2 Klar, simpel, kostengünstig. Die reinen Baukosten beliefen sich auf nicht einmal 270 000 Euro für die über
200 m2 Wohn- und Nutzfläche.
Nachverdichtung der unaufdringlichen
Art: ein kompakter Zweigeschosser für
eine junge Familie liegt verborgen unter
dem Blätterdach des umgebenden Baumbestands, direkt am Bodensee. Wunsch
der Bauherren war es, auf dem großen
Seegrundstück mit der im Zentrum stehenden Jugendstilvilla ein schlichtes,
modernes und nachhaltiges Wohnhaus
zu errichten. Geplant von den Architekten
Geckeler aus Konstanz entstand hier ein
beispielhaftes Gebäude, das als Holzbau
in Passivbauweise fast energieautark
funktioniert.
Der schlichte und unaufgeregte Bau konnte
mit seinem cleveren und ganzheitlichen Planungskonzept bereits mehrere Preise gewinnen. So ist es in einem von der Zeitschrift
»Das Haus« und den Landesbausparkassen ausgelobten Wettbewerb als »Das Goldene Haus« prämiert worden. Hinzu kommt
der Preis in der Rubrik »Wohnbau« des
Holzbausystemherstellers Lignotrend. Besonderes Augenmerk dieses Industriepreises liegt auf der engen Zusammenarbeit
von Architekten, Fachingenieuren und Holzbauunternehmer, die hier unter den besonderen Gegebenheiten des Grundstücks besonders wichtig war.

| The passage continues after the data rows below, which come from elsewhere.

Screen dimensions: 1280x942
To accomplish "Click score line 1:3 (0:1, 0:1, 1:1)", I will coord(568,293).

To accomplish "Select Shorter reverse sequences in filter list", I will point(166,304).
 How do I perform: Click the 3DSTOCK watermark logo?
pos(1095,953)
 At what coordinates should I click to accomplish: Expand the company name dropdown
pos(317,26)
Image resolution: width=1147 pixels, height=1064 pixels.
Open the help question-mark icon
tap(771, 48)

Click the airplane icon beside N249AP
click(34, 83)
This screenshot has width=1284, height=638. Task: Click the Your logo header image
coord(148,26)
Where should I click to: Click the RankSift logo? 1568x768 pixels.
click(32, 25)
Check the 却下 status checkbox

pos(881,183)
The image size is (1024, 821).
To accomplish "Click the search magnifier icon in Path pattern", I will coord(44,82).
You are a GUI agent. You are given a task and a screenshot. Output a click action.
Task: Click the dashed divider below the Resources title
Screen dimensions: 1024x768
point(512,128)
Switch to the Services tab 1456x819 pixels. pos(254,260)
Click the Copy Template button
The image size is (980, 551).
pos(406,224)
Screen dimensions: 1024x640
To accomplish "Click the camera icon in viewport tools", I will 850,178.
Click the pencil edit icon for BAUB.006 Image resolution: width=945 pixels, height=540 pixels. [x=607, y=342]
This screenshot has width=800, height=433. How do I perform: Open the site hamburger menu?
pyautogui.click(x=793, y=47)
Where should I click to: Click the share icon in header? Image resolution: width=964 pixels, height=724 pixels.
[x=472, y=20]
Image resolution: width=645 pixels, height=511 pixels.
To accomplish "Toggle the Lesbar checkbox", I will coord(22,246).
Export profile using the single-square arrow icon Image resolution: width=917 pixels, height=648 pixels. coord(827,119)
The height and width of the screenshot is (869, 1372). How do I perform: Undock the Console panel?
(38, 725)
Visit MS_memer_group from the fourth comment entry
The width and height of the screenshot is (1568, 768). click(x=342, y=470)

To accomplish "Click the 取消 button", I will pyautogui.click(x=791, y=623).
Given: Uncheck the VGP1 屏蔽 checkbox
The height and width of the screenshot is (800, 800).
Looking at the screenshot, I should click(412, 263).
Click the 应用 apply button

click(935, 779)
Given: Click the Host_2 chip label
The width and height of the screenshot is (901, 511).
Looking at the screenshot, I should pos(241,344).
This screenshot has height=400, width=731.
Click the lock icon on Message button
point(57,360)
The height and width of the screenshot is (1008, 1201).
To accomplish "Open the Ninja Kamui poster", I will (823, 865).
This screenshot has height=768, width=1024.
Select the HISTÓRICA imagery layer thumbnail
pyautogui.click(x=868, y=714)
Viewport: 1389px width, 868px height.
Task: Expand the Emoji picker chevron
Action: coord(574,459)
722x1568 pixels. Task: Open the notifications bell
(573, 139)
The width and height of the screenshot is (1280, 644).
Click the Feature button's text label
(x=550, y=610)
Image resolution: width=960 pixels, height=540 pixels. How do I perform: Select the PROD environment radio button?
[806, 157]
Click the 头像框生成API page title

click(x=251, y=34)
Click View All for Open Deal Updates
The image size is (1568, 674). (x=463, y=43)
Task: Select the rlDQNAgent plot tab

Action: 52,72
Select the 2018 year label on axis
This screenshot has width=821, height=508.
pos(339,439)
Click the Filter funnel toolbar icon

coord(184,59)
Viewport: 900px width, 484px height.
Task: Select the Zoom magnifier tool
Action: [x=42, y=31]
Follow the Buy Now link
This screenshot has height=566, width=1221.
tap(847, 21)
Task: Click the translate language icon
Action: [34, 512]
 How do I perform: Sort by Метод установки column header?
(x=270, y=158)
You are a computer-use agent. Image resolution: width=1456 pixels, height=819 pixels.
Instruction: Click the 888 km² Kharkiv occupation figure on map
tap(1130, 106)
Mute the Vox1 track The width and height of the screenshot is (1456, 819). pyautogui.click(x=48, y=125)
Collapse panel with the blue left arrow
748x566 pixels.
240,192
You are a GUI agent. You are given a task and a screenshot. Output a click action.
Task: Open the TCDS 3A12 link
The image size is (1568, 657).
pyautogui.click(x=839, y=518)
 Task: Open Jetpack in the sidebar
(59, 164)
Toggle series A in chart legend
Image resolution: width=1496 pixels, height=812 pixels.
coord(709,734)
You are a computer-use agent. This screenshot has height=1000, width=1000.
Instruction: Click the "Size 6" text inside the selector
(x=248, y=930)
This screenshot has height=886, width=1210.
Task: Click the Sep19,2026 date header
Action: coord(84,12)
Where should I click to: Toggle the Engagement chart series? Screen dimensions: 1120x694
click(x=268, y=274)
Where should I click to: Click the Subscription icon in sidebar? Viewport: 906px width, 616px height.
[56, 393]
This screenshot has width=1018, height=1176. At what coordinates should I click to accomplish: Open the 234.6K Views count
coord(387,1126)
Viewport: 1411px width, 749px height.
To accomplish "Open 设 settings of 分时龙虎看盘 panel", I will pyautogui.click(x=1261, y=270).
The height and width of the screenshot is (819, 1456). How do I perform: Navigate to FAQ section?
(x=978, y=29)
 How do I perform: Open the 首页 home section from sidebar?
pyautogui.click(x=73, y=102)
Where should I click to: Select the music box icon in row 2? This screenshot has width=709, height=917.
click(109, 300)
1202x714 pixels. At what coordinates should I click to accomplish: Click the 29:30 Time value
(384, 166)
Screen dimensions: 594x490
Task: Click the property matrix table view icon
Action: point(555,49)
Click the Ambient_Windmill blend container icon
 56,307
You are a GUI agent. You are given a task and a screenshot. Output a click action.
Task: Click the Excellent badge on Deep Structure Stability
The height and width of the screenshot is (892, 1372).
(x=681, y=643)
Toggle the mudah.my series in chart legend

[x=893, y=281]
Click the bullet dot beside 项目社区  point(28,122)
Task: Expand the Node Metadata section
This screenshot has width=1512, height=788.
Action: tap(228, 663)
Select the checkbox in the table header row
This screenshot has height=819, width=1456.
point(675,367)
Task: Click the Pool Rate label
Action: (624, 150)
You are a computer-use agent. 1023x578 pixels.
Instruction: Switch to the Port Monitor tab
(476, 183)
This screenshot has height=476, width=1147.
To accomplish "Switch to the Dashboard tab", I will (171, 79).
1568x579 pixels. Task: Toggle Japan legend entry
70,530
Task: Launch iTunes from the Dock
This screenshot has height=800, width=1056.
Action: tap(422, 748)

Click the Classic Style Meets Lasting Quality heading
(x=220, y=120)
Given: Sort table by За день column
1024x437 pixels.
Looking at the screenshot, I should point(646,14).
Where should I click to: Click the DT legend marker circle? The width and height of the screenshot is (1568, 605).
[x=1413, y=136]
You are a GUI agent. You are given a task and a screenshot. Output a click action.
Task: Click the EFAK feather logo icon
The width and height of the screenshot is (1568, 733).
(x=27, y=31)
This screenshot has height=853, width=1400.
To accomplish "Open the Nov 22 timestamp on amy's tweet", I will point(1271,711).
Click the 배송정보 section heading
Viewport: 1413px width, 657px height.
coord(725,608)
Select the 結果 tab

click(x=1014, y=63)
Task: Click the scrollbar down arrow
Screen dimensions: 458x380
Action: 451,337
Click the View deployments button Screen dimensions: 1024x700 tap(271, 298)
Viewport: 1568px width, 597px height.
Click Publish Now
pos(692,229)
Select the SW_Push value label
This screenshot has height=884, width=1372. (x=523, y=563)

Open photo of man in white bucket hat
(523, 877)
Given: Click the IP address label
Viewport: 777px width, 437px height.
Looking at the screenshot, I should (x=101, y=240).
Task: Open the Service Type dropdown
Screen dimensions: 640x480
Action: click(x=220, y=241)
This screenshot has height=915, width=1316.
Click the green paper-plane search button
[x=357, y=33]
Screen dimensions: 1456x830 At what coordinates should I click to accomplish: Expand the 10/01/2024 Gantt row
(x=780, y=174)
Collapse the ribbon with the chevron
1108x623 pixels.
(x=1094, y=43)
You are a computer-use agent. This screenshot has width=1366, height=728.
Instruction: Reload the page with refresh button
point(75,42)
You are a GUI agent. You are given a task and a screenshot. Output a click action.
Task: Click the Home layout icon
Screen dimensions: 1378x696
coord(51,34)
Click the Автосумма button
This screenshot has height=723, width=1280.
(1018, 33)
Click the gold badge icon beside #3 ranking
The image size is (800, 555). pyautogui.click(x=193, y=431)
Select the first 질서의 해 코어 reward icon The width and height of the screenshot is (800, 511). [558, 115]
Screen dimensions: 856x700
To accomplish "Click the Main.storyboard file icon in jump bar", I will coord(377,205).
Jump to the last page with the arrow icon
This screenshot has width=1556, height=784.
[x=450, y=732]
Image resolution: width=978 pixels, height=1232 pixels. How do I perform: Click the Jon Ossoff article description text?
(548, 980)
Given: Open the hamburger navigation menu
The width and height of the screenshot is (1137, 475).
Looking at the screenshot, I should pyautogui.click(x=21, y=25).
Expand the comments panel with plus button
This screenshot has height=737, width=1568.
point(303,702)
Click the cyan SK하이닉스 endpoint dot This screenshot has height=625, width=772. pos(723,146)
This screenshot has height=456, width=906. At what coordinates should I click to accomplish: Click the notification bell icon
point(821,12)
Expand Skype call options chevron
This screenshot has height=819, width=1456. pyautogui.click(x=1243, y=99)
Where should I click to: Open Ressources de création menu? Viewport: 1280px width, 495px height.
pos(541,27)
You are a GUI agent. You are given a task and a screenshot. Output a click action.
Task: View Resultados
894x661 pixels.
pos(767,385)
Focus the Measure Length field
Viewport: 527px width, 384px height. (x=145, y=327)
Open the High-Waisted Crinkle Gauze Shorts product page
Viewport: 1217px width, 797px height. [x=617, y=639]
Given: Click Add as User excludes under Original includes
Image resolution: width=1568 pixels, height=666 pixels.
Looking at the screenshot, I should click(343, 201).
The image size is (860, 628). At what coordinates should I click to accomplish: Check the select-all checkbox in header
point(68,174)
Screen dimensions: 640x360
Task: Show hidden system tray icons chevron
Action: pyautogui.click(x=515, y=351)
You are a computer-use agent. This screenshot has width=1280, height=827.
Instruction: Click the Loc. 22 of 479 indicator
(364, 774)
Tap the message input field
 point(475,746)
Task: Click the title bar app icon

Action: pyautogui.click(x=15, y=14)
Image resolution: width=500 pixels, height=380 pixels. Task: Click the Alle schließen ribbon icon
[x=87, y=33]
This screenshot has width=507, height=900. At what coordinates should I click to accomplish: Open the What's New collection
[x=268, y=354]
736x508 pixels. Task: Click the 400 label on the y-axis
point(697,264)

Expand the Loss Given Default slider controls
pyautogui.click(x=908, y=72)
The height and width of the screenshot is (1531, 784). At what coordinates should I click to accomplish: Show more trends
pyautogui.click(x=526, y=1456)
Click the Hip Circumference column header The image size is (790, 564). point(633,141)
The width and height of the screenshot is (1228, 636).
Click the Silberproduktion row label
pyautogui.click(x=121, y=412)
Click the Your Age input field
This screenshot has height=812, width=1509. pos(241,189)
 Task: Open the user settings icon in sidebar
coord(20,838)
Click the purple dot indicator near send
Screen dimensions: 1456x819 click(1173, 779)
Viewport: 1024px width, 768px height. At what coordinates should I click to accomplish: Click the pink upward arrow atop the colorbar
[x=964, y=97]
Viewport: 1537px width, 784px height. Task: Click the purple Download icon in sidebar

Die zentral auf dem Grundstück stehende
Villa ließ wenig Möglichkeiten für einen geeigneten Bauplatz. Die Baugrenze zum einen und das Ufer des Bodensees zum anderen schränkten die Varianz ein. Letztlich
kam nur ein knapp 11 m breiter Baustreifen
an der Nordseite des Bestandsgebäudes infrage. In unmittelbarer Nähe, aber räumlich
von der Villa getrennt, erstreckt sich der
schlanke Baukörper entlang der Grundstücksgrenze im Norden. Das Haus öffnet
sich mit seiner großzügig verglasten Westfassade und der einladenden Terrasse zur
Seeseite hinab.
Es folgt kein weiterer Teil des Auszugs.